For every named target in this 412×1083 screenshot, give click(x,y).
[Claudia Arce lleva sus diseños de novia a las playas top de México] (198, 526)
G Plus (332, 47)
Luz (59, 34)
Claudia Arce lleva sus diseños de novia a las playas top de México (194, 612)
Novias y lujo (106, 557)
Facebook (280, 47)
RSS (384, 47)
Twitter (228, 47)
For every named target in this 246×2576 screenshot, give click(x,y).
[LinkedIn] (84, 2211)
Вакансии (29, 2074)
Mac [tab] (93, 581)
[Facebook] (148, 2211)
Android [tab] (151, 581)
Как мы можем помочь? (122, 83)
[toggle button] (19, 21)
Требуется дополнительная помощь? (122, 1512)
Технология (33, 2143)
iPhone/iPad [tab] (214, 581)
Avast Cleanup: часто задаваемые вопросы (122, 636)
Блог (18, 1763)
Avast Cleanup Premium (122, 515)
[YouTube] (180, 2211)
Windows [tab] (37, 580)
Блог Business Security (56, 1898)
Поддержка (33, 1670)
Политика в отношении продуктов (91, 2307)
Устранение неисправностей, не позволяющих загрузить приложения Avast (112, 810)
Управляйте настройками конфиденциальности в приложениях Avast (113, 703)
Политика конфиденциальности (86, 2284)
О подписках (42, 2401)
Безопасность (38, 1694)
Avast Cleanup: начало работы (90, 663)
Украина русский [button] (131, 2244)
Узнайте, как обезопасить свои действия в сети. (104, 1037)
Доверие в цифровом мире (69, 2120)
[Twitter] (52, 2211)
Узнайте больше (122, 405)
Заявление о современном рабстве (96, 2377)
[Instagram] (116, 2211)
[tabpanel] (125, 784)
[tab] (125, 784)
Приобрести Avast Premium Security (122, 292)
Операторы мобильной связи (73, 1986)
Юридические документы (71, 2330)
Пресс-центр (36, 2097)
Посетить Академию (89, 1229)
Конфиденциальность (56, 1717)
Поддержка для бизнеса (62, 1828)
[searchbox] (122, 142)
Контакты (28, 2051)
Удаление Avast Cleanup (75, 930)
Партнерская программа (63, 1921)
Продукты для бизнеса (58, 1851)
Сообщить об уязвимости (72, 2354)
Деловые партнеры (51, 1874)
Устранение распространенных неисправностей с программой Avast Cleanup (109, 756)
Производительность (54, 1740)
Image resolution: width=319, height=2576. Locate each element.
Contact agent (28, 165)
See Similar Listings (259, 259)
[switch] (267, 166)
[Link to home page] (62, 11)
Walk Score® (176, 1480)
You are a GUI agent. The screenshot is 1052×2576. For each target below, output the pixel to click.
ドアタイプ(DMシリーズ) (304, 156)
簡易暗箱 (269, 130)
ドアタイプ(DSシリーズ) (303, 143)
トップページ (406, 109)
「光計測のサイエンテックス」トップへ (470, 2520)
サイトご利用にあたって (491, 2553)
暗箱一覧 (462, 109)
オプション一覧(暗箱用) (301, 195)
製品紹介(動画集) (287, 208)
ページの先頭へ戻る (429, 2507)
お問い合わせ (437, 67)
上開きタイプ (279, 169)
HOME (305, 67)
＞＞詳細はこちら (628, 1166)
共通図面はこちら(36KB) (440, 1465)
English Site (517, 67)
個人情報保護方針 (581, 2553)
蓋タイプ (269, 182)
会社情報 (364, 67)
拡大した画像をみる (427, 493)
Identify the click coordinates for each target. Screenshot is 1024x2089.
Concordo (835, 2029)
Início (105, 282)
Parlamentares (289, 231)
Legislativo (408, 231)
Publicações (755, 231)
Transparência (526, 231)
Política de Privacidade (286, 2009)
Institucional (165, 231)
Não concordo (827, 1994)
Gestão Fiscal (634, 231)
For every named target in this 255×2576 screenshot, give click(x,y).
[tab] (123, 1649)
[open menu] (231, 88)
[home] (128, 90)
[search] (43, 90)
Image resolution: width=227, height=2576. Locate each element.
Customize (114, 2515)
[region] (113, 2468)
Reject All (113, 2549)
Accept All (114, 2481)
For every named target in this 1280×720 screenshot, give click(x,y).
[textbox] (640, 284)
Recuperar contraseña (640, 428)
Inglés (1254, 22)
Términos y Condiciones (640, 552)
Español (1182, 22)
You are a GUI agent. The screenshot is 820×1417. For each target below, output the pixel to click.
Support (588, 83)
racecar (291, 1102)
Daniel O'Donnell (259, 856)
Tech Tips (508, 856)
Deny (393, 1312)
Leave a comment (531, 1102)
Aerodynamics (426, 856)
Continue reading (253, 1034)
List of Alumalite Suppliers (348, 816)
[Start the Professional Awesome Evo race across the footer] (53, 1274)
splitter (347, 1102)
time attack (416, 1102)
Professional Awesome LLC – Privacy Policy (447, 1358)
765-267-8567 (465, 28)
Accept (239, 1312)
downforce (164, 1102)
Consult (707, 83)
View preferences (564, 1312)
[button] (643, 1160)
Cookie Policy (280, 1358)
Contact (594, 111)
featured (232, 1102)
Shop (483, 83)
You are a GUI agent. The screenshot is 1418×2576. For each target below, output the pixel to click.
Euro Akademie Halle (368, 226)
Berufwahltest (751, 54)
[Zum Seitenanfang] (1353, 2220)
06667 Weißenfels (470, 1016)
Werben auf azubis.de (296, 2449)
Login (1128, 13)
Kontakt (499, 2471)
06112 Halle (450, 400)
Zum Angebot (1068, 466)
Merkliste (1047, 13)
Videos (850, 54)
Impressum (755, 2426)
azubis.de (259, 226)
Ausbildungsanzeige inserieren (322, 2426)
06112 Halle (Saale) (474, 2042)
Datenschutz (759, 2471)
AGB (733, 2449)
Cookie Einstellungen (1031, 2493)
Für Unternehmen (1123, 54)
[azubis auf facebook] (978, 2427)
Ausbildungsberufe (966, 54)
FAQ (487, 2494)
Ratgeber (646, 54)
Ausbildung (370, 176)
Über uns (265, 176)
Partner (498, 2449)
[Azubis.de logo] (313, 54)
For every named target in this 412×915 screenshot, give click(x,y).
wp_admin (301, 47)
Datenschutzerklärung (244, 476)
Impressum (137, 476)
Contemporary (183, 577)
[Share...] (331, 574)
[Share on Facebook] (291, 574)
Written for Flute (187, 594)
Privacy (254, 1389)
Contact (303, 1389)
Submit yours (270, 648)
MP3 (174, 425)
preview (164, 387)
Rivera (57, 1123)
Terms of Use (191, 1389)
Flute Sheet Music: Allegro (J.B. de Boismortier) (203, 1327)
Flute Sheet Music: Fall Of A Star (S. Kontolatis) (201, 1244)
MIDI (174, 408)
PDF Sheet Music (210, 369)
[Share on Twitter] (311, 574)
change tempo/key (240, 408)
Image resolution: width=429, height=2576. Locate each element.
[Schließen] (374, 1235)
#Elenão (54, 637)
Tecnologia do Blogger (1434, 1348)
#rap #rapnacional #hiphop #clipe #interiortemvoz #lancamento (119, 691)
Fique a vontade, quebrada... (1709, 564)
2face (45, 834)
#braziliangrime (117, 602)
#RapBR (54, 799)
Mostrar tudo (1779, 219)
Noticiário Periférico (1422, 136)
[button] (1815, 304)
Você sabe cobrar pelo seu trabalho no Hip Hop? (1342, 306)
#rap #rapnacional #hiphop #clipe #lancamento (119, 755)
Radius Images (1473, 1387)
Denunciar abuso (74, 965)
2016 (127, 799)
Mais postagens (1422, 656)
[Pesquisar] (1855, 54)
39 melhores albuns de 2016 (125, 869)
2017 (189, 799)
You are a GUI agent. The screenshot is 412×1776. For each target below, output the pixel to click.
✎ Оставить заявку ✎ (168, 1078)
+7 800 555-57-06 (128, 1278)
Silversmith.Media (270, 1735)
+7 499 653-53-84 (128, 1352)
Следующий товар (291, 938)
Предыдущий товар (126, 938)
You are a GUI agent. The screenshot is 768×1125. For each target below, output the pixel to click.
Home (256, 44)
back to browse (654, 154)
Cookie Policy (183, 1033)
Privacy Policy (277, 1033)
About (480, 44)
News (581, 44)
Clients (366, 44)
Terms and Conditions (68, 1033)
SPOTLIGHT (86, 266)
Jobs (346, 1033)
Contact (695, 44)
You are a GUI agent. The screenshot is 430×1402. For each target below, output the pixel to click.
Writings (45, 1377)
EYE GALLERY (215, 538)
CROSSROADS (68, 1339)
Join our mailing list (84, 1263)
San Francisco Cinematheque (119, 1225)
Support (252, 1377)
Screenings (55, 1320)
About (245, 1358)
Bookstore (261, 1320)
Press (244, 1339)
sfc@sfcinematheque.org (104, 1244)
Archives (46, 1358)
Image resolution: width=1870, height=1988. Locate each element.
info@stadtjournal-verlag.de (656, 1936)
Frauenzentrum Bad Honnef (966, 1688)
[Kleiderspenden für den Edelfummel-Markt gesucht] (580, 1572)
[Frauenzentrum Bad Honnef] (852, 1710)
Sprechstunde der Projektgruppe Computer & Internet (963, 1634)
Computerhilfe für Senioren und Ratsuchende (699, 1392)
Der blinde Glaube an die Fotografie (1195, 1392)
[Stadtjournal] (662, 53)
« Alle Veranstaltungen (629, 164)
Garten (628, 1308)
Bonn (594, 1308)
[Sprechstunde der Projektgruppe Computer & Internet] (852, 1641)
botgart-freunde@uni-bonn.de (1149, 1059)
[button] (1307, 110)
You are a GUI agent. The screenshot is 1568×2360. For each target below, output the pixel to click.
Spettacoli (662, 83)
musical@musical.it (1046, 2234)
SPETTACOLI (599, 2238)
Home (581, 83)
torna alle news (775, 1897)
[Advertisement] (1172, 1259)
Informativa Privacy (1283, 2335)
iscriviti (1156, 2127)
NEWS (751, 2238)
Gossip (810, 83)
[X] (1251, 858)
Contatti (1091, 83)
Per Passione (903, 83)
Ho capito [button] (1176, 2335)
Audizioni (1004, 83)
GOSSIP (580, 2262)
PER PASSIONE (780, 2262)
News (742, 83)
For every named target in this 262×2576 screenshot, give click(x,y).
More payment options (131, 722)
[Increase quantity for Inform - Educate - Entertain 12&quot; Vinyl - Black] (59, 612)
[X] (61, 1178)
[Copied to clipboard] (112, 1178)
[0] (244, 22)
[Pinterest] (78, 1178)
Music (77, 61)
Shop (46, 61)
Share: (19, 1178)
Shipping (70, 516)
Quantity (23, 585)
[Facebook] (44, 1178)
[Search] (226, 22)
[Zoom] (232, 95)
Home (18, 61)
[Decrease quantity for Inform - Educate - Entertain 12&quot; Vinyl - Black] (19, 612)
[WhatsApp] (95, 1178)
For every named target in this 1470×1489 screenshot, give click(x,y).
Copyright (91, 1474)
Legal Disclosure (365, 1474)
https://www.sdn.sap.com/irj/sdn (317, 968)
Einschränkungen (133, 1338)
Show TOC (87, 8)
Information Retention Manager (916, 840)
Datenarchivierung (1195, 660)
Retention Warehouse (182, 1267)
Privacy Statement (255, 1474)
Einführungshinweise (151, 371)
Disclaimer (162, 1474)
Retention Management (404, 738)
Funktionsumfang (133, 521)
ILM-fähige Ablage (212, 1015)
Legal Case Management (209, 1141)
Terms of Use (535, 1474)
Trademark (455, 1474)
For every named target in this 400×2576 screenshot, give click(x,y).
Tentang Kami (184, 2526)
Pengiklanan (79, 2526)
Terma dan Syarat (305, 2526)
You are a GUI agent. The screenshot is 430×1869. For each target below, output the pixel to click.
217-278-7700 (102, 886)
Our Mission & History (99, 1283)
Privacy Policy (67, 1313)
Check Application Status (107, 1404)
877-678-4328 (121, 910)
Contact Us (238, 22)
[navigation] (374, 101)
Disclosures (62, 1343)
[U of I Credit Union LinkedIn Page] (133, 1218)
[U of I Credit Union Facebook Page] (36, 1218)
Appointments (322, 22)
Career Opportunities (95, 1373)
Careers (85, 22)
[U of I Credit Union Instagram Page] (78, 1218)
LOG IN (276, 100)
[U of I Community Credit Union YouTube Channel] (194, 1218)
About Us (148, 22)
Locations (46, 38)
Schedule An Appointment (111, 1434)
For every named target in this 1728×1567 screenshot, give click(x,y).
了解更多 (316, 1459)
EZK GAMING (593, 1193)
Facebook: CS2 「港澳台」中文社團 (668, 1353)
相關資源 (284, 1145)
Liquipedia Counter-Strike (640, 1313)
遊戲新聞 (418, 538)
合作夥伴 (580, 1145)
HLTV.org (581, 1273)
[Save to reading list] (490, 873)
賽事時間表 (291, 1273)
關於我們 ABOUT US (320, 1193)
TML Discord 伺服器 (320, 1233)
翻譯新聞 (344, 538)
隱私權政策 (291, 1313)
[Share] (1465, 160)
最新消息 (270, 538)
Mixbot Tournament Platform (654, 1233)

• [Goal of the exercise]
Would you please reproduce the records above exactly, only from their first line through the line holding "[toggle button] (19, 21)", with both ends included?

• [Result of this exercise]
For every named target in this 412×1083 screenshot, give click(x,y).
[Claudia Arce lleva sus diseños de novia a las playas top de México] (198, 526)
G Plus (332, 47)
Luz (59, 34)
Claudia Arce lleva sus diseños de novia a las playas top de México (194, 612)
Novias y lujo (106, 557)
Facebook (280, 47)
RSS (384, 47)
Twitter (228, 47)
For every named target in this 246×2576 screenshot, give click(x,y).
[LinkedIn] (84, 2211)
Вакансии (29, 2074)
Mac [tab] (93, 581)
[Facebook] (148, 2211)
Android [tab] (151, 581)
Как мы можем помочь? (122, 83)
[toggle button] (19, 21)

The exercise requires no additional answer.